> Task objective:
Going through the entries below, work out how many lines have the string "field" in them. Give the number and nothing more.

Collected data entries

**********

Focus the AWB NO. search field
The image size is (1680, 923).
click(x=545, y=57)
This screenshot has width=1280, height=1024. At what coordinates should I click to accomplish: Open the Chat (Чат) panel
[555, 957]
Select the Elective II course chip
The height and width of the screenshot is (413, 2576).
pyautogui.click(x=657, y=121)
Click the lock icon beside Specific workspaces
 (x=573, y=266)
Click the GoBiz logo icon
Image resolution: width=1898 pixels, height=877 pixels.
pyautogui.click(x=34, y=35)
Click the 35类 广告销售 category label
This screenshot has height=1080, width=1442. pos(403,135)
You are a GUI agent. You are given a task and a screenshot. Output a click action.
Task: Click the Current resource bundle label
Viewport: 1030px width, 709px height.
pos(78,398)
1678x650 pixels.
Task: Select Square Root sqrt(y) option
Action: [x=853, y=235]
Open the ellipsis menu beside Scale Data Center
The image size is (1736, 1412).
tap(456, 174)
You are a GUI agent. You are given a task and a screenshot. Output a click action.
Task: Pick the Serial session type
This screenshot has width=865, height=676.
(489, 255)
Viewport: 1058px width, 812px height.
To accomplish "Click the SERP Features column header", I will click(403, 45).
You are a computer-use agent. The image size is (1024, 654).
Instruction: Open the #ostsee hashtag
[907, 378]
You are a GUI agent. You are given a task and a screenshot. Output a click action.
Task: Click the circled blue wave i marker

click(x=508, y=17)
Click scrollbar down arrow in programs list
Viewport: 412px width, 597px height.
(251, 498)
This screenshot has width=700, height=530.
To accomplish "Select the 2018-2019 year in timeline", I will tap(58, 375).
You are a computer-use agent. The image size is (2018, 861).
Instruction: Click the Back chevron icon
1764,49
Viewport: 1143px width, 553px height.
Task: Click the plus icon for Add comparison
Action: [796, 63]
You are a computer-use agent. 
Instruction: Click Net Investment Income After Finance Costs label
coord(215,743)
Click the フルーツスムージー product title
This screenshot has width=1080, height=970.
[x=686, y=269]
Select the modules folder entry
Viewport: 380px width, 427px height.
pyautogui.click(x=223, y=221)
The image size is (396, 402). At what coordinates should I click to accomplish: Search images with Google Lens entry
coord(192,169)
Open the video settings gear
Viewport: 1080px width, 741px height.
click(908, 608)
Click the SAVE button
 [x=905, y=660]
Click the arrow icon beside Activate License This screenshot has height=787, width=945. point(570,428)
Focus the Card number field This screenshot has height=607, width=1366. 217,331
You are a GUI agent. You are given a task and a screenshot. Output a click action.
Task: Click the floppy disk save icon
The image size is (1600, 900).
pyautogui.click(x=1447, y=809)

**********

> Task answer:
2